Вообще в этом доме я чувствовала себя «дома». Марья Васильевна за разговорами готовила свои фирменные блюда: малосольный лосось, который оказывался у нее особенно нежным, уникальным способом приготовленные баклажаны, творог… Это ей кто-то подарил кефирный грибок, который надо было помещать в подогретое молоко, отчего оно створоживалось. Далее надо было откинуть его на дуршлаг и подвесить в марле, чтобы дать стечь. Но таким образом этот грибок с невероятной скоростью размножался, плошки с творогом уже занимали почти весь холодильник, марлевые мешочки где только не висели, на плите подогревались уже не одна, а две-три кастрюли с молоком, и вскоре этим грибком было захвачено все пространство кухни. Это напоминало нашествие, стихийное бедствие. Но Марья Васильевна мужественно выдерживала сей Sturm und Drang, волнуясь и не желая погубить ничего из этого плодоносного существа. Она и меня пыталась одарить им, засовывая баночку с грибком мне в чемодан, но я, лицемерно поблагодарив, тайком отнесла ее в холодильник.
3.
У Синявских, несмотря на веселый нрав, иронию и прекрасное чувство юмора, была сквозная больная тема, о которой они так или иначе постоянно с горечью говорили, — это была травля Синявского эмигрантской печатью (прежде всего в парижском журнале «Континент» и в израильском «Время и мы») в связи с обвинениями его и Марьи Васильевны в сотрудничестве с КГБ. Марья давала отпор клеветникам на страницах своего «Синтаксиса». Думаю, сам журнал появился не в последнюю очередь для того, чтобы служить этим целям. Во всяком случае, на встрече русскоязычных писателей-эмигрантов, проходившей в Америке, она так и сказала: в эмиграции не нашлось журнала, который бы печатал ее любимого писателя, поэтому она и создала свой «Синтаксис». Она подробно писала о фактах, опровергающих какие-либо подозрения в сотрудничестве с органами. Помню ее рассказ о том, как она сдала французской спецслужбе кагэбэшника, притащившегося к ним в Париж и пожелавшего вступить с ними «в контакт». Были у Синявского, помимо Марьи Васильевны, и другие заступники и друзья, но атаки на них продолжались, словно чья-то злая воля старалась поддерживать точку кипения.

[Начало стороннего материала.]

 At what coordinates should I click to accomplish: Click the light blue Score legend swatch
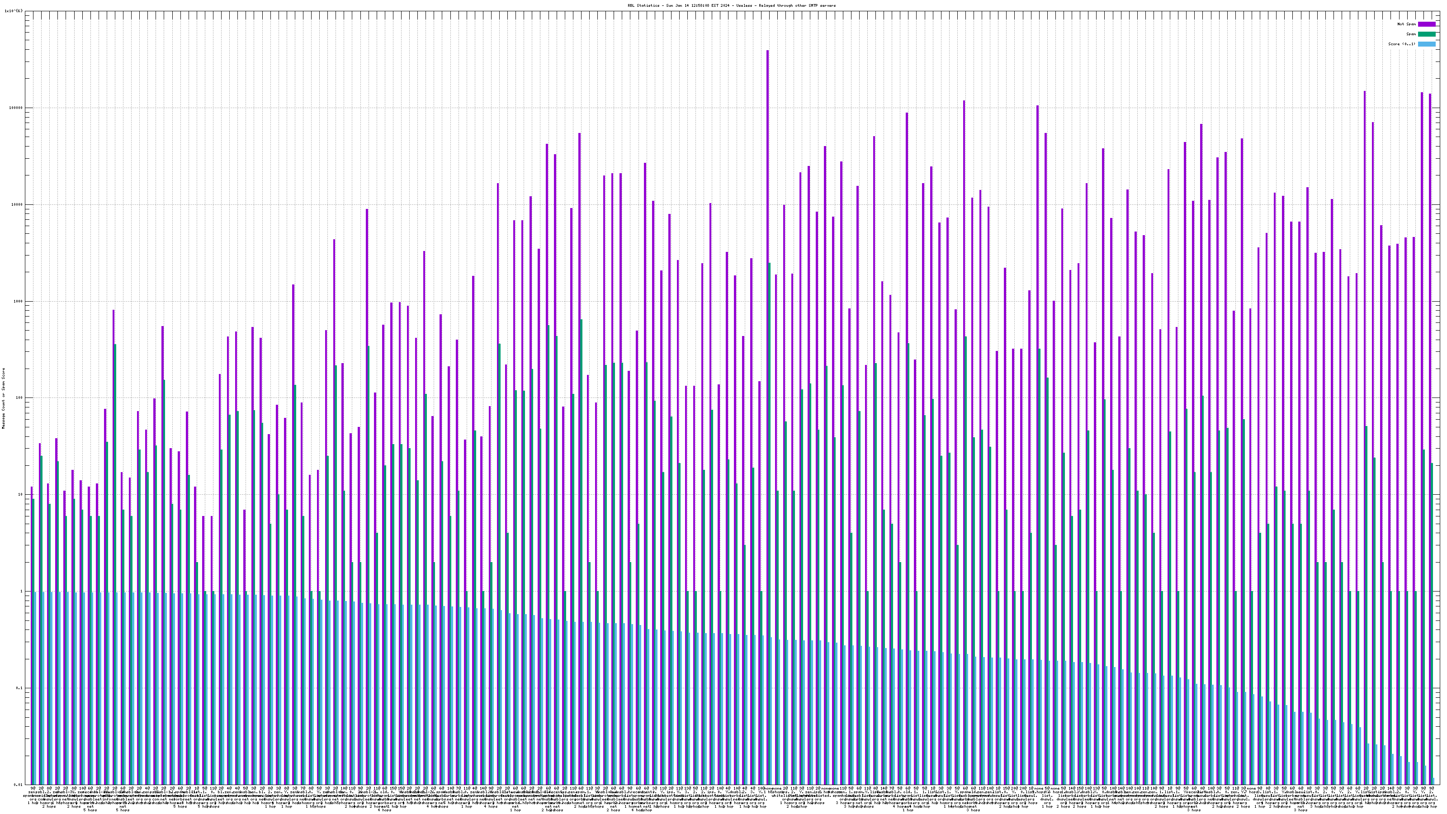coord(1426,44)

Одним из главных обвинителей, а то и инициаторов публичной расправы был писатель Владимир Максимов, главный редактор парижского журнала «Континент». Он упорно в течение многих лет не только печатно травил Андрея Синявского как агента КГБ, но и вовлекал в нее других охотников, предоставляя им страницы своего журнала и даже переопубликовывая сплетни из других печатных изданий, как это случилось с израильской публикацией сотрудника КГБ Сергея Хмельницкого, бывшего друга Андрея Донатовича, признававшегося в собственном грехе сексотства и обвинявшего в том же и Синявского. Эта грязная утка была охотно подхвачена русской эмигрантской прессой Франции, Израиля, США, несмотря на то, что в тексте Хмельницкого угадывались явные подтасовки и передергивания.

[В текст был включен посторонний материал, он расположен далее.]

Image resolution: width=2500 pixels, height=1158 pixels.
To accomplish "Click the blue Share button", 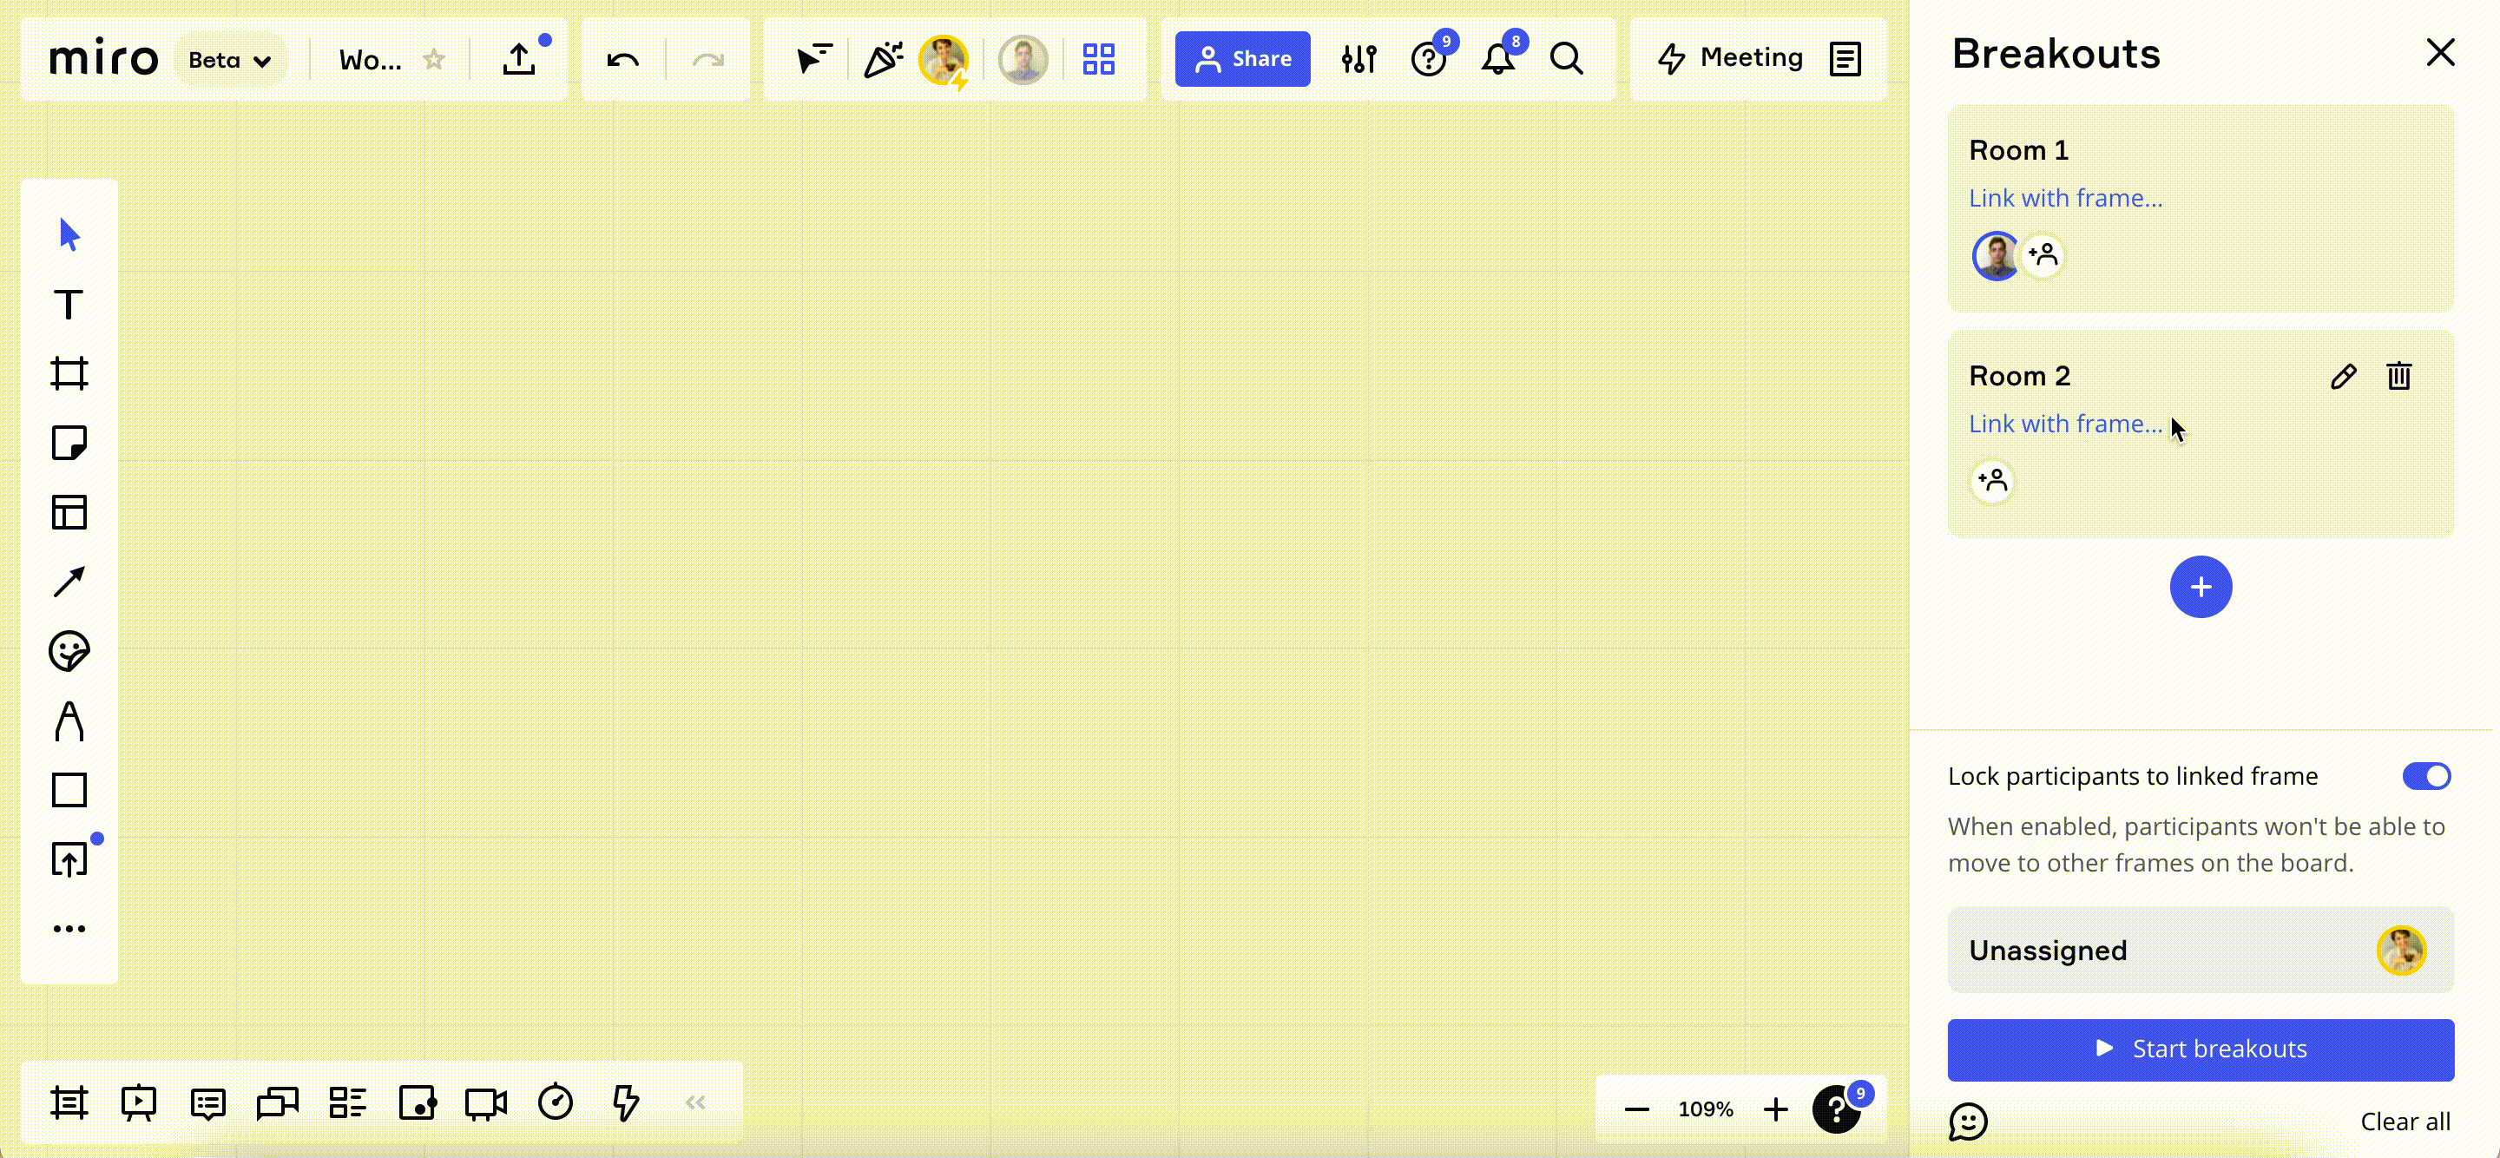I will click(x=1242, y=59).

Повторяю, для Синявского и его жены — Марьи Васильевны Розановой — это была ужасная травма, о которой они постоянно говорили и сопротивлялись многочисленным наветам изо всех сил. Однако борьба была неравной: силы противника намного превышали и заглушали голоса защитников, раздававшиеся со страниц ее журнала «Синтаксис», который выходил небольшим тиражом. Наконец, после очередной порции обвинений в сотрудничестве с КГБ, которую спровоцировал и растиражировал Максимов, Синявские, почти отчаявшись, решили пойти на крайние меры — подать на него в суд, несмотря на то, что адвокат Генри Резник, с которым они советовались, отнесся к этому скептически. Шел 1993 год, и разговоры об этом велись в доме Ирины Уваровой, вдовы Юлия Даниэля, где в те годы, приезжая в Москву, останавливались Синявские и приглашали туда своих друзей. На этой драматической ноте, на этом крутом вираже мы тогда и расстались. Синявские уехали домой. Это было незадолго до октябрьских событий, которые все смешали и всех запутали.
4.
Потому что вдруг 16 октября в «Независимой газете» появилась заметка «Под сень надежную закона…», подписанная Андреем Синявским, Владимиром Максимовым и Петром Егидесом, которые собрались в парижском кафе «Сара Бернар», где обсудили произошедшее в России. Они объявили о себе так: «Давние оппоненты, чтобы не сказать проще — многолетние враги», но «не потому, что по-христиански простили друг другу».
«…Мы спросим вас, братья по разуму, что бы случилось, если бы вышел Верховный Совет в эфир со своим дурацким парламентским часом и кто-нибудь прокричал с экрана что-нибудь непотребно-призывное? Сколько жизней было бы спасено. Что вам дороже — человеческие жизни или коммунистические принципы? Ибо патологическая боязнь неугодного слова — это и есть сталинизм».
Меня это поразило и даже… оскорбило своей нелепостью.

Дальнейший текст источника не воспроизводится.